Labiaplasty operations in the UK are rapidly increasing. The surgery is generally intended to make labia smaller or more asymmetrical. Dr Sarah Creighton, who works as a consultant gynecologist at the Elizabeth Garrett Anderson Institute for Women’s Health in London, says that although in extremely rare cases unusual hormonal conditions can cause clitoral or labia abnormalities – thus cause discomfort – almost all the women seeking surgery do not have a medical under-lying condition. Dr Creighton warns that regardless of this sometimes labiaplasties are conducted on the NHS because it is very hard for a GP to refuse a woman a gynecological referral if she argues her insecurities are psychologically damaging.  

Due to the increasing number of women undergoing these operations in the UK a King’s University study has attempted to find out more about the motivations of women seeking these procedures. Professor Linda Cardozo, a gynaecologist, said that the preliminary findings show that while women do go to the NHS seeking help with functional problems, such as discomfort during sex, those who turn to private surgery were mainly seeking cosmetic surgery. Cardozo also expressed concerns that private providers could be acting irresponsibly by operating on vulnerable women in need of psychological care. Dr Veal, a consultant psychiatrist in cognitive behavior therapy and a partner in the King’s University research, expressed worry that a large proportion of women seeking surgery, most of whom are under 30, do so on the mistaken impression that it might solve psychological problems such as body dimorphic disorder. Clearly a better alternative would be counseling.

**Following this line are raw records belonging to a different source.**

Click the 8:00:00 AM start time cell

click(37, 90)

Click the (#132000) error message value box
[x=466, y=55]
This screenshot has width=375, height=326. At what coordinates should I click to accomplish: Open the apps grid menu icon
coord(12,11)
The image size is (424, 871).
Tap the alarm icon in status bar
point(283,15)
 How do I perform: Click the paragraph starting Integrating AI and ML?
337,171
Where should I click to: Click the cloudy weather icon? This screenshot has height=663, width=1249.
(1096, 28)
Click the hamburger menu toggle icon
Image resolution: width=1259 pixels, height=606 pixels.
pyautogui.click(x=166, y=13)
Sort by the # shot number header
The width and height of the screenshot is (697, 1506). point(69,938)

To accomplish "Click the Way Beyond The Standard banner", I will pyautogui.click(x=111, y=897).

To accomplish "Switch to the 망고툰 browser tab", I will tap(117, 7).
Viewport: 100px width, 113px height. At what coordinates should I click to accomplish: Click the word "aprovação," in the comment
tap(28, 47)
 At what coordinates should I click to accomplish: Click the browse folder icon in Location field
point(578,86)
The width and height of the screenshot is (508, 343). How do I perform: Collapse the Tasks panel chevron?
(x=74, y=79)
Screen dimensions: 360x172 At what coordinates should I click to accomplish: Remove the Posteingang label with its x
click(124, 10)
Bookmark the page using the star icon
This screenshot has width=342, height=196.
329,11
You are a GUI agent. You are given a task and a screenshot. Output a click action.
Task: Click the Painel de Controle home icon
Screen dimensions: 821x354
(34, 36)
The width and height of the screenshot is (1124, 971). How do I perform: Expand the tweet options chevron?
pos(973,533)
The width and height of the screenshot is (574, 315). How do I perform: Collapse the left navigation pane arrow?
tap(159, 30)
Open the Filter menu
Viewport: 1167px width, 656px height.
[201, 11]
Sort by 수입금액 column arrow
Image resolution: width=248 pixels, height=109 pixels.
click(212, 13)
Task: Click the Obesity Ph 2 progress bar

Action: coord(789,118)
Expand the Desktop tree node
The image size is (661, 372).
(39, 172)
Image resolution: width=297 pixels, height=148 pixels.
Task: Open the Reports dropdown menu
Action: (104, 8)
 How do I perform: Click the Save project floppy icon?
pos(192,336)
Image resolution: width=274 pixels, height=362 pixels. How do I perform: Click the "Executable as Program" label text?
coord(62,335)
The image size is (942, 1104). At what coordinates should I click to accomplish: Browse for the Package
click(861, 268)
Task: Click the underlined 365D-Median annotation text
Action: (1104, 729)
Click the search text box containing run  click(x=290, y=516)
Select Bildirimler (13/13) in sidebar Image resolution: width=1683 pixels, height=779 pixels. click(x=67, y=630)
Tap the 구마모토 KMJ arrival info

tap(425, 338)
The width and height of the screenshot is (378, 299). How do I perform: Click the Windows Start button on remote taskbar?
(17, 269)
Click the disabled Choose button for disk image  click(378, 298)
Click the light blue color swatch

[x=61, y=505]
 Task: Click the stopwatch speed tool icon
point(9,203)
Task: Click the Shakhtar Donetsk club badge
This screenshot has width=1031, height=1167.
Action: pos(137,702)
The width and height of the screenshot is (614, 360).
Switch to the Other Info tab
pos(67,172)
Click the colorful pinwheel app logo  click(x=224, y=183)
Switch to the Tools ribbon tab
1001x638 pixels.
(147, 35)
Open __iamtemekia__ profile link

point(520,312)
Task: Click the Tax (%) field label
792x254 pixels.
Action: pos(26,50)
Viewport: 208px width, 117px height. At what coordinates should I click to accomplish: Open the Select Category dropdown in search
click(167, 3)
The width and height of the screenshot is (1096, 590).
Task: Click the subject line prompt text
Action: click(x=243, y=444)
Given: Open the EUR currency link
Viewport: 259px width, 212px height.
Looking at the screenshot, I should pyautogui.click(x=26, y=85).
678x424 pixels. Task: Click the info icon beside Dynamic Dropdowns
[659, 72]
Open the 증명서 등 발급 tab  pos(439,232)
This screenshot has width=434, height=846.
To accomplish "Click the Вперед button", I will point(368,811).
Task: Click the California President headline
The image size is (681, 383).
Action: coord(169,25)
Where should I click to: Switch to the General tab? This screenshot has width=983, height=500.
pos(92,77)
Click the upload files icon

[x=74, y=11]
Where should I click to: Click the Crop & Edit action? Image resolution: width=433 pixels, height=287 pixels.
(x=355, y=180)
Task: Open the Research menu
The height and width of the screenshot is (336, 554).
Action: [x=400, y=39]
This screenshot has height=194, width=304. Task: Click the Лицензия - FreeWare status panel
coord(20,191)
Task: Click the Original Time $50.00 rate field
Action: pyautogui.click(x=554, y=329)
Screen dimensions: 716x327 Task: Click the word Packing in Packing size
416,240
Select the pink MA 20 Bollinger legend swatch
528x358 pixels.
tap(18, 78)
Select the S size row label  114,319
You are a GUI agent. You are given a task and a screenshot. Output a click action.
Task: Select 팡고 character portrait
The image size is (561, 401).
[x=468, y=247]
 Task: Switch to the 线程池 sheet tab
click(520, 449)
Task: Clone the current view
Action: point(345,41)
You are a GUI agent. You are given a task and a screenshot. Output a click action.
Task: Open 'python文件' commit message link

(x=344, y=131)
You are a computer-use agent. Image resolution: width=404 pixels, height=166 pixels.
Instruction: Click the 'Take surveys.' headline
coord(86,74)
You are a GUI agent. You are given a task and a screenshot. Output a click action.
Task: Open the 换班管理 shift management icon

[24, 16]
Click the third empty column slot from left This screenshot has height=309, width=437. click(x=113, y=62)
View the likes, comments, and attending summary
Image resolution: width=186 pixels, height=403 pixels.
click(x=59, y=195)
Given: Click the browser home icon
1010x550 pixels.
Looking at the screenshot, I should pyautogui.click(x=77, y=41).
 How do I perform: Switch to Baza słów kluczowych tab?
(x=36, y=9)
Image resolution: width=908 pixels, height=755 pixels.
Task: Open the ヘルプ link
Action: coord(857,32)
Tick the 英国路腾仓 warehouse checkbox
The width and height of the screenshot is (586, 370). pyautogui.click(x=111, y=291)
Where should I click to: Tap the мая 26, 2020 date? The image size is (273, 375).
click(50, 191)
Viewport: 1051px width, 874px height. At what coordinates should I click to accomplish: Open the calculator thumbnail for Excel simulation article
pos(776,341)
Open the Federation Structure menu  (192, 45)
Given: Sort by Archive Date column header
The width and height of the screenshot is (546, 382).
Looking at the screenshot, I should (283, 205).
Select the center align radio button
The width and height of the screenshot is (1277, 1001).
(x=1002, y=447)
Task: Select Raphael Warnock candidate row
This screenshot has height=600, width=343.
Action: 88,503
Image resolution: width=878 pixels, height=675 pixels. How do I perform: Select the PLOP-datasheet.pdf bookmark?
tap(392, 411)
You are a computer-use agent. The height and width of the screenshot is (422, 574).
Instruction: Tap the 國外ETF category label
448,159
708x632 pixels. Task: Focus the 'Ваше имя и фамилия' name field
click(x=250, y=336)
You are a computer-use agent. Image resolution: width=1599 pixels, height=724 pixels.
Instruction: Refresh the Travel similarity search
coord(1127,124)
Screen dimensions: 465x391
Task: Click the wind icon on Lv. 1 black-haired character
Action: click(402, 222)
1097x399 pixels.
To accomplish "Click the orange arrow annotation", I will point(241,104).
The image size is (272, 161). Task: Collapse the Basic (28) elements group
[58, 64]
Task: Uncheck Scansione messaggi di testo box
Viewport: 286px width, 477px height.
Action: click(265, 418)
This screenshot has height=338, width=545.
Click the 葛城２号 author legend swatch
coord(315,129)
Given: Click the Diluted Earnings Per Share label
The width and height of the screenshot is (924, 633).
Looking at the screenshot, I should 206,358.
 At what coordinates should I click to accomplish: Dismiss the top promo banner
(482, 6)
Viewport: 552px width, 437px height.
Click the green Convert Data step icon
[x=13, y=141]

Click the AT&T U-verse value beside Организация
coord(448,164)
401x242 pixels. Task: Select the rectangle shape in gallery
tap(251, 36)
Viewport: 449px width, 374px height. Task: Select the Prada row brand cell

So, the real question here is why is this happening? Dr Veal suspects that ‘this is due to the increasing sexualisation of society – it’s the last part of the body to be changed’. Pornography does surely have a lot to answer for in terms of pressurising women to measure themselves up against an unattainable ideal. The ideal these women want is not to be able to see their labia minora at all; this is the image of much pornography, many female porn stars have gone through surgery or have naturally small labia. Creighton makes an interesting point that because of shaving, Brazilians and fashions in underwear, this part of the body is more visible now. Further adding to the problem is that everyone is increasingly exposed to the image of a ‘perfect’ body and so women feel pressured to look a certain way. Certainly it is very worrying that a homogenized, pre-pubescent genital appearance is becoming more and more the norm.

In addition to this there are the risks of surgery in an unregulated market outside the NHS. Although many cosmetic surgeons are relaxed about these surgeries they are cashing in on, believing – or at least claiming to believe –  they are helping women feel better about themselves, there are in fact high risks of prolonged bleeding, permanent scarring and infection.
This is a phenomenon that the porn industry – as well as other forms of media – is at least in part, responsible for. Private providers are in turn acting irresponsibly by preying on vulnerable women in need of psychological care. There may be an argument that says women have the right to empower themselves to change the appearance of their labia if they feel it would increase their confidence. In response to this I would say that in the long run I don’t think all of these women will gain confidence and that natural variation is just how we are (like the size of our eyes, ears or noses!). If a woman is unable to embrace her own natural variation then this is body hatred and ultimately no amount of cosmetic surgery will help them.